* _Directions_:
Reproduce nothing but the lines from the one containing "Open the Bank" to the end of the records below, each exactly as written.

* _Collected data_:
• • • • •

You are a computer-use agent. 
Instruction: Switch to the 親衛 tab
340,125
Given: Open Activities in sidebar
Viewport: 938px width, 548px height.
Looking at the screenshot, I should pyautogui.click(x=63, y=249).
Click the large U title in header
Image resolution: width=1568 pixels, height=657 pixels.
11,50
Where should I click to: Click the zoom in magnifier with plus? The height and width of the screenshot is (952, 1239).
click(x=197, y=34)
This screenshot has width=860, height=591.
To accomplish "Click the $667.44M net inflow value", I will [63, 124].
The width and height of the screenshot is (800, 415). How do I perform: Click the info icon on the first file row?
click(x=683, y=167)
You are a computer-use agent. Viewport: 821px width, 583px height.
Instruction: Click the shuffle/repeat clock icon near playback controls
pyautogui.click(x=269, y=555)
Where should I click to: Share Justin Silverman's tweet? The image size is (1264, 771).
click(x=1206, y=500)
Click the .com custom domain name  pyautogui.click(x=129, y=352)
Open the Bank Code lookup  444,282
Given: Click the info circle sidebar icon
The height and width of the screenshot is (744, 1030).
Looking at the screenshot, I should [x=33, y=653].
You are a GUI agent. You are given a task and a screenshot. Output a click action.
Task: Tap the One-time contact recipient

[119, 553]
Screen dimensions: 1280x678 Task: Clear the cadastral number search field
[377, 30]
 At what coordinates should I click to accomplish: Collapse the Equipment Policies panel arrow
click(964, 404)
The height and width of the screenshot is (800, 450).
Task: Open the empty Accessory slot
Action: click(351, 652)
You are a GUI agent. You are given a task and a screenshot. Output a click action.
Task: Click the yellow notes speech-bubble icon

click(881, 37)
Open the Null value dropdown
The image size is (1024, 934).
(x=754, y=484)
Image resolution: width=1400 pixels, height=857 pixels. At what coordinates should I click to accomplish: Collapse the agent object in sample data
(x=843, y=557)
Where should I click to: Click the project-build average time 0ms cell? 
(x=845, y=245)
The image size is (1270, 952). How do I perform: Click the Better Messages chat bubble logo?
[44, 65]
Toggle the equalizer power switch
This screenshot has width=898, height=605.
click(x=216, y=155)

• • • • •

* _Exercise result_:
Open the Bank Code lookup  444,282
Given: Click the info circle sidebar icon
The height and width of the screenshot is (744, 1030).
Looking at the screenshot, I should [x=33, y=653].
You are a GUI agent. You are given a task and a screenshot. Output a click action.
Task: Tap the One-time contact recipient

[119, 553]
Screen dimensions: 1280x678 Task: Clear the cadastral number search field
[377, 30]
 At what coordinates should I click to accomplish: Collapse the Equipment Policies panel arrow
click(964, 404)
The height and width of the screenshot is (800, 450).
Task: Open the empty Accessory slot
Action: click(351, 652)
You are a GUI agent. You are given a task and a screenshot. Output a click action.
Task: Click the yellow notes speech-bubble icon

click(881, 37)
Open the Null value dropdown
The image size is (1024, 934).
(x=754, y=484)
Image resolution: width=1400 pixels, height=857 pixels. At what coordinates should I click to accomplish: Collapse the agent object in sample data
(x=843, y=557)
Where should I click to: Click the project-build average time 0ms cell? 
(x=845, y=245)
The image size is (1270, 952). How do I perform: Click the Better Messages chat bubble logo?
[44, 65]
Toggle the equalizer power switch
This screenshot has width=898, height=605.
click(x=216, y=155)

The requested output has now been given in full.